SHORT PROBLEM:
Render the span of the data that opens with the line containing "Open Audiences from the Assets column" and closes with the line containing "pyautogui.click(x=1369, y=178)", both lines included, as a JSON list of strings with one string per line and blank lines omitted.

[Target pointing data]
====
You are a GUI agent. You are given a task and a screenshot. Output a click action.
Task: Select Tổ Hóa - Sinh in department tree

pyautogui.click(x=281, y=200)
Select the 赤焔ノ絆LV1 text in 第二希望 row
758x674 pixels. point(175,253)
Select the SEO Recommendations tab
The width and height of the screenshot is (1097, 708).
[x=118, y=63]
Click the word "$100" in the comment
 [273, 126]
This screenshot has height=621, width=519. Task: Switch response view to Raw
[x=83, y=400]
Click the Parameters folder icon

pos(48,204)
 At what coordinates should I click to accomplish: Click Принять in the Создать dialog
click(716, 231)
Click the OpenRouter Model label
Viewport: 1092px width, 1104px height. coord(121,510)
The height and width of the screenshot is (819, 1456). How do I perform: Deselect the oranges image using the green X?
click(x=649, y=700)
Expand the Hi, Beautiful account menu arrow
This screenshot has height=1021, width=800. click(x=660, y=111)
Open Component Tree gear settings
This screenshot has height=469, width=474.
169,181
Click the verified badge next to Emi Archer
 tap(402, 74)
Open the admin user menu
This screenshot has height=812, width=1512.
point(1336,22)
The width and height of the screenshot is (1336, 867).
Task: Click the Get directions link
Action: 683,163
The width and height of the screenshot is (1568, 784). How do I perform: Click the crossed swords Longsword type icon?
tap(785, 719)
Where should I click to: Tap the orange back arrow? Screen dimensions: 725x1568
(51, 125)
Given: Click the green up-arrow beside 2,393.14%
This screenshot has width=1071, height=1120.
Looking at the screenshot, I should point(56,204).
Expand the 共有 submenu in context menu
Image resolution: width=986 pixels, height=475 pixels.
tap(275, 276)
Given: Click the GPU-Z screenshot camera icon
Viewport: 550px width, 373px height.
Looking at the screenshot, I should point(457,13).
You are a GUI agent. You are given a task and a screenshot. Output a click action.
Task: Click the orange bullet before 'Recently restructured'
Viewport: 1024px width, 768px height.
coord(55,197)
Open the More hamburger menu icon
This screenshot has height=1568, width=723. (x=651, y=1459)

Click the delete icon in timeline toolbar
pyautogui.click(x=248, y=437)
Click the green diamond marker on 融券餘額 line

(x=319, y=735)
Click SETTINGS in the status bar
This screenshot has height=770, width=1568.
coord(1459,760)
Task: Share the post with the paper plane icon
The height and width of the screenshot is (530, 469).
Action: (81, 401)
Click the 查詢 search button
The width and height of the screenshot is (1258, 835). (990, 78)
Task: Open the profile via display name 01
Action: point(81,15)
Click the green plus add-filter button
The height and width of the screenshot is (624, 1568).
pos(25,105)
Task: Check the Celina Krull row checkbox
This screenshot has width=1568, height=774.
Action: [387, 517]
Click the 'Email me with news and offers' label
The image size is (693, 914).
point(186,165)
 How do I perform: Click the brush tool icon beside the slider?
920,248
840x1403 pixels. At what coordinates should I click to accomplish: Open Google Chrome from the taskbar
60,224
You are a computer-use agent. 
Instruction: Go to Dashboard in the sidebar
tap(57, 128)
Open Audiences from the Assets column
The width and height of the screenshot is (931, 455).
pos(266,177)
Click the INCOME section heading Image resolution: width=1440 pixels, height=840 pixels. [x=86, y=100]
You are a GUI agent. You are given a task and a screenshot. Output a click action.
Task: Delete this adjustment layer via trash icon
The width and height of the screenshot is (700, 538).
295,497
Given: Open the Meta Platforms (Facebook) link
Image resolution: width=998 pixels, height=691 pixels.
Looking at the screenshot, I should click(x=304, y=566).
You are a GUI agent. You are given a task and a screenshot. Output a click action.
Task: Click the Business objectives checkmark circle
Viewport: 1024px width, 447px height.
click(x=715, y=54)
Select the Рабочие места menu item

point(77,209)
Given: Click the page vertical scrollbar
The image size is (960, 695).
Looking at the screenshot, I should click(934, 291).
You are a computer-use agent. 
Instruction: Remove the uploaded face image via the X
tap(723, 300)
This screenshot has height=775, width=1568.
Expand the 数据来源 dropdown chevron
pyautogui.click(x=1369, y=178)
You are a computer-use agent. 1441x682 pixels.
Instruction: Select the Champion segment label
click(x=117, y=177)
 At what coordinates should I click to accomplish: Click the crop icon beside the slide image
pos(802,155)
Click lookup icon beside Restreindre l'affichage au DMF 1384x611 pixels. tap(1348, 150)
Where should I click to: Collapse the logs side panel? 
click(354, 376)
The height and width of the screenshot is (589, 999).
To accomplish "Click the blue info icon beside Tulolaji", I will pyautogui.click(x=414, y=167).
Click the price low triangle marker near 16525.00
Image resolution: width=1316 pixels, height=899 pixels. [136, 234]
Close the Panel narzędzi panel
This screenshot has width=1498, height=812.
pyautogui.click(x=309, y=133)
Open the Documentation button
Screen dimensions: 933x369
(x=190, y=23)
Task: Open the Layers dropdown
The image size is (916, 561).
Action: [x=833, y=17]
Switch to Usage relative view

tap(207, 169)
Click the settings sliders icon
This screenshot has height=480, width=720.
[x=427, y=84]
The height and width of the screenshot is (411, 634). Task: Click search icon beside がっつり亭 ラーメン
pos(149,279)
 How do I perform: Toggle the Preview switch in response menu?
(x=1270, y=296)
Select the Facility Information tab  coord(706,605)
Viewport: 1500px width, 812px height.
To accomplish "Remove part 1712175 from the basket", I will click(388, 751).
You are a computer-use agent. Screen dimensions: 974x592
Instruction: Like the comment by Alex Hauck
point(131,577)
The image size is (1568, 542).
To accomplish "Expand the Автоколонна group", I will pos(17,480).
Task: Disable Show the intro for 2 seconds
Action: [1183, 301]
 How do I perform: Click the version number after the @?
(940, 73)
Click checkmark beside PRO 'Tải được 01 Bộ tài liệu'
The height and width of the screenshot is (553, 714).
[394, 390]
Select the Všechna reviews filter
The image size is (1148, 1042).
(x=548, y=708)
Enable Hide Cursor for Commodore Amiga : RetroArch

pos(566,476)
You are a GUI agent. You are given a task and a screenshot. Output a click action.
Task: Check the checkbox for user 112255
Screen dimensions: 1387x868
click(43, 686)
====
ANSWER TO THIS PROBLEM:
[
  "Open Audiences from the Assets column",
  "The width and height of the screenshot is (931, 455).",
  "pos(266,177)",
  "Click the INCOME section heading Image resolution: width=1440 pixels, height=840 pixels. [x=86, y=100]",
  "You are a GUI agent. You are given a task and a screenshot. Output a click action.",
  "Task: Delete this adjustment layer via trash icon",
  "The width and height of the screenshot is (700, 538).",
  "295,497",
  "Given: Open the Meta Platforms (Facebook) link",
  "Image resolution: width=998 pixels, height=691 pixels.",
  "Looking at the screenshot, I should click(x=304, y=566).",
  "You are a GUI agent. You are given a task and a screenshot. Output a click action.",
  "Task: Click the Business objectives checkmark circle",
  "Viewport: 1024px width, 447px height.",
  "click(x=715, y=54)",
  "Select the Рабочие места menu item",
  "point(77,209)",
  "Given: Click the page vertical scrollbar",
  "The image size is (960, 695).",
  "Looking at the screenshot, I should click(934, 291).",
  "You are a computer-use agent. ",
  "Instruction: Remove the uploaded face image via the X",
  "tap(723, 300)",
  "This screenshot has height=775, width=1568.",
  "Expand the 数据来源 dropdown chevron",
  "pyautogui.click(x=1369, y=178)"
]